◆ **What you need to do**
Go through the data below. List every line that holds the word "target".

◆ **Excerpted records**

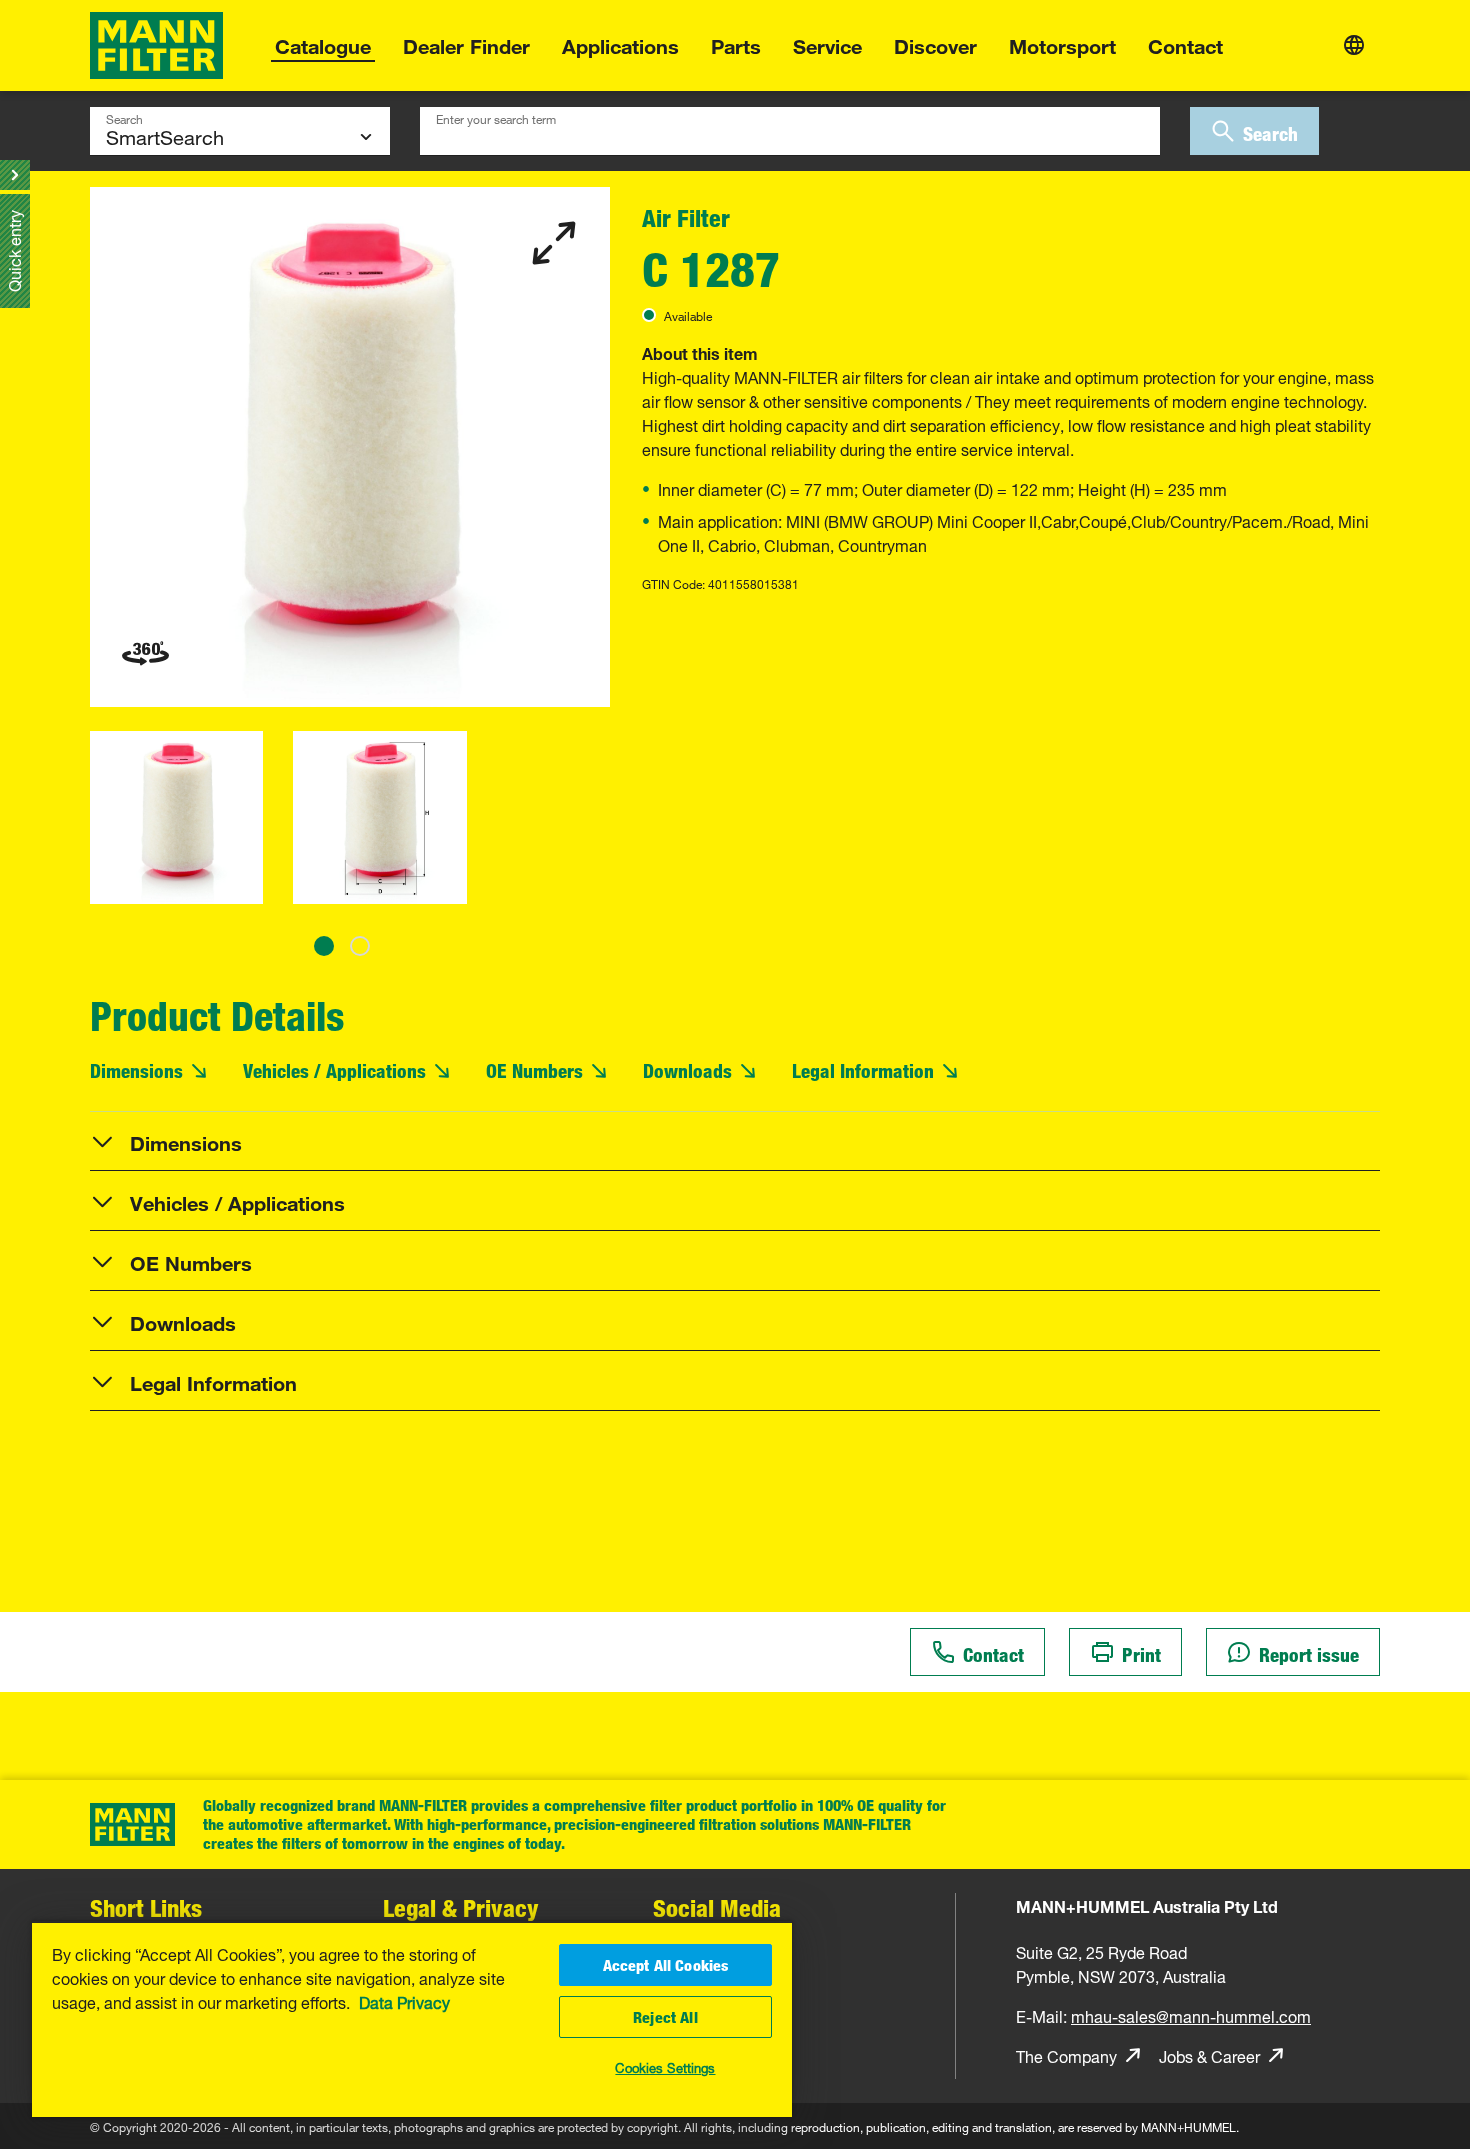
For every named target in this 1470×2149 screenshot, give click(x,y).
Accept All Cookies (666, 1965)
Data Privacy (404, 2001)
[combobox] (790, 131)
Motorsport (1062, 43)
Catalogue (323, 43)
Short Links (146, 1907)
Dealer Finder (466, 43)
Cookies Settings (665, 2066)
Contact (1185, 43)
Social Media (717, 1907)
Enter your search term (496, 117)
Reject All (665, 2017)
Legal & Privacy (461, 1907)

...

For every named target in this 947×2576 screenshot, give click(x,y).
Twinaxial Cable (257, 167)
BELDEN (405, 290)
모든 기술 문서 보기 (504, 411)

* * *

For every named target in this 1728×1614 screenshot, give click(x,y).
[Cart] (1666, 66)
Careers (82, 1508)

◆ **Output for this task**
For every named target in this 1470×2149 screenshot, give click(x,y).
For every named target in this 947×2576 screenshot, give click(x,y).
For every named target in this 1728×1614 screenshot, give click(x,y).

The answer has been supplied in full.